**Task description**
In the entries below, reproduce word for word everything from the line containing "You are a computer-use" down through the line containing "Task: Click the Timezone input field", keeping both of those lines. Leave the pictures out.

**Supplied records**
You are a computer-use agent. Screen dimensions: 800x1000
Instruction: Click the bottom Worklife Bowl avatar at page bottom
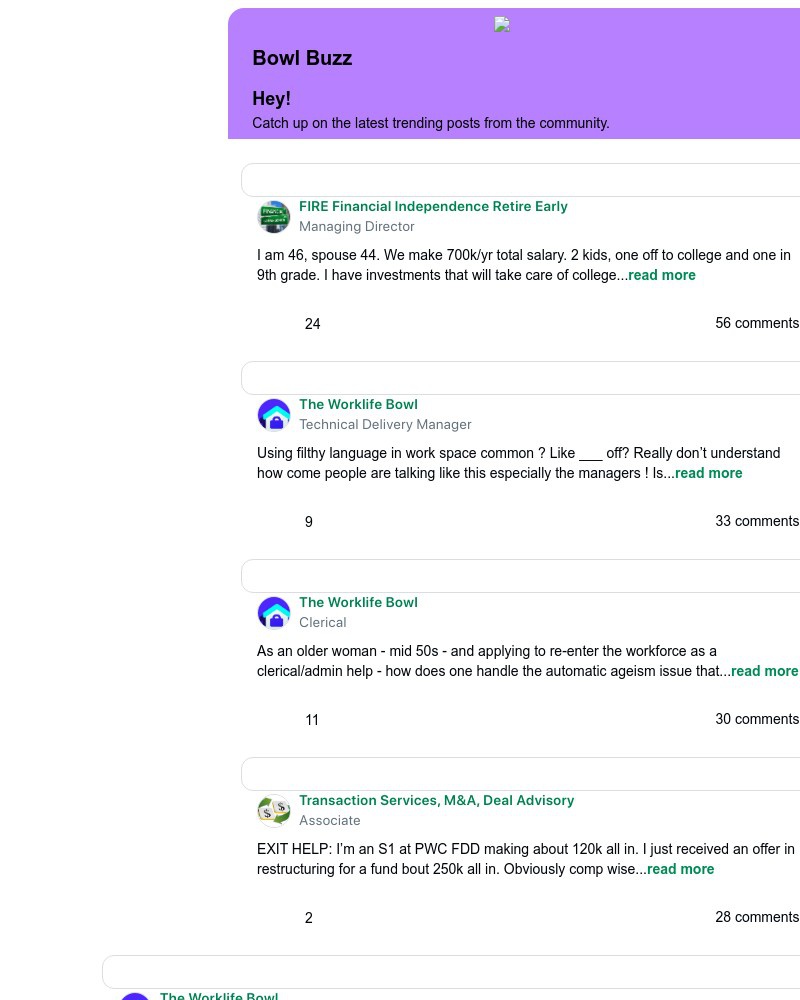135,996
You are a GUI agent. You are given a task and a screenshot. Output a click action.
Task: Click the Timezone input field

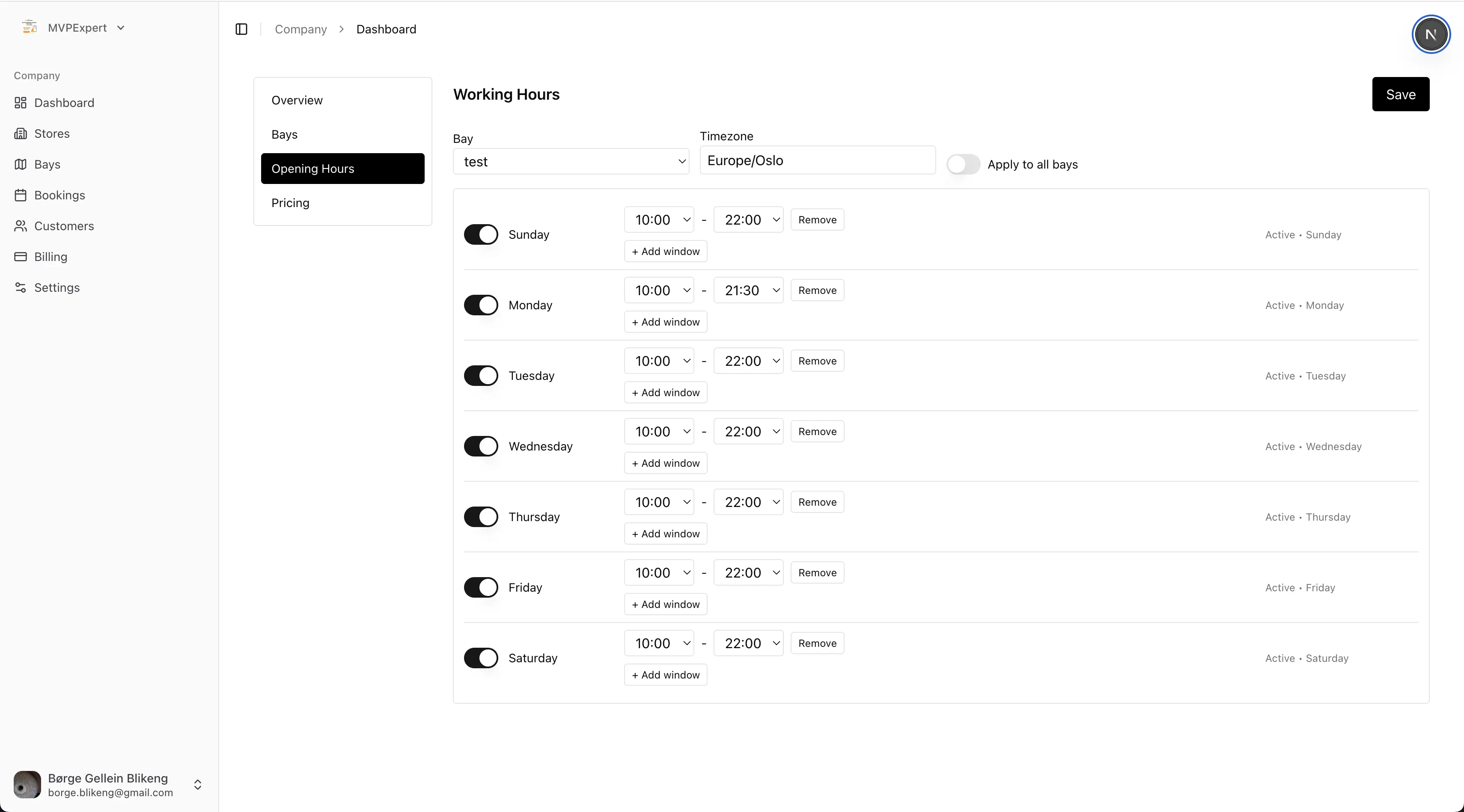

* * *

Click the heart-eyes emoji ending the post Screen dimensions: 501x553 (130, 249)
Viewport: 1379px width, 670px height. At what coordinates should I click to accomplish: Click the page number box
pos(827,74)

**Written response**
You are a computer-use agent. Screen dimensions: 800x1000
Instruction: Click the bottom Worklife Bowl avatar at page bottom
135,996
You are a GUI agent. You are given a task and a screenshot. Output a click action.
Task: Click the Timezone input field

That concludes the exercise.